By Theo corrie, JRN 111 student
Growing up in the south and living near the Mississippi River, Sarah De la Rue saw firsthand how humans interacted with the local environment.
“I was always interested in nature and stuff, so my parents would take me to these creeks and we’d look for fossils,” said De La Rue, who is now a science professor at Moraine Valley. “There’s a petrified wood place, butterfly trees, and of course, we went camping every summer.”
But it wasn’t until she saw an alligator being killed for sport that she started taking care of the environment more seriously.
“We had a 20-foot alligator,” she said. “Everybody wanted to go and hunt, and they found her, and they killed her. And I was like 16 or something. It was like, why’d you do that?”
After earning her doctorate at the University of Idaho, De la Rue wanted to get into the lab instead of teaching.
“I wanted to research. I was geared for research,” she said.
She worked at the steel mills putting in product reports before she entered the world of teaching.

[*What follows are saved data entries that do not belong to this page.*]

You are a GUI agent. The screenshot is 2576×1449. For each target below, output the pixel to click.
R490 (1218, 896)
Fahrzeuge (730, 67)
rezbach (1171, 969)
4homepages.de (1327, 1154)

“And then a friend of mine said ‘Oh hey there’s a geology class listed at Triton College.’ and I got hired and I’ve been teaching ever since,” she said.
After a few years of working at different schools, she ended up at Moraine Valley in 2014. Here, De la Rue focuses on natural science. She also works at Purdue-Northwest in Hammond, Indiana, Prairie State in Chicago Heights, and Ivy Tech in Indiana.
Her Moraine Valley students appreciate her approach to teaching. “She actually provides a lot of information that we all need for the slides as well as some extra information,” says Dante Genis-Kennedy, 19.
One of the fun things that De la Rue does is field trips to science-based areas that can’t be accessed on the Moraine Valley campus. Some of these places include the Little Red School House, and the Knollwood Wastewater facility in Burr Ridge. Before the COVID pandemic, she would take other trips as well.
“We used to go to the Brookfield Zoo, do our little lab that’s in the lab manual, and then come back in time for the next class at five o’clock,” she said. “But…I don’t know. It seems like no one’s interested anymore. Half of this class didn’t even show up for our field trips.”
Even if the field trips are shrinking, the ones she still does are cherished. One of the main reasons she still does field trips is the people involved with them, like the tour guide at the water plant.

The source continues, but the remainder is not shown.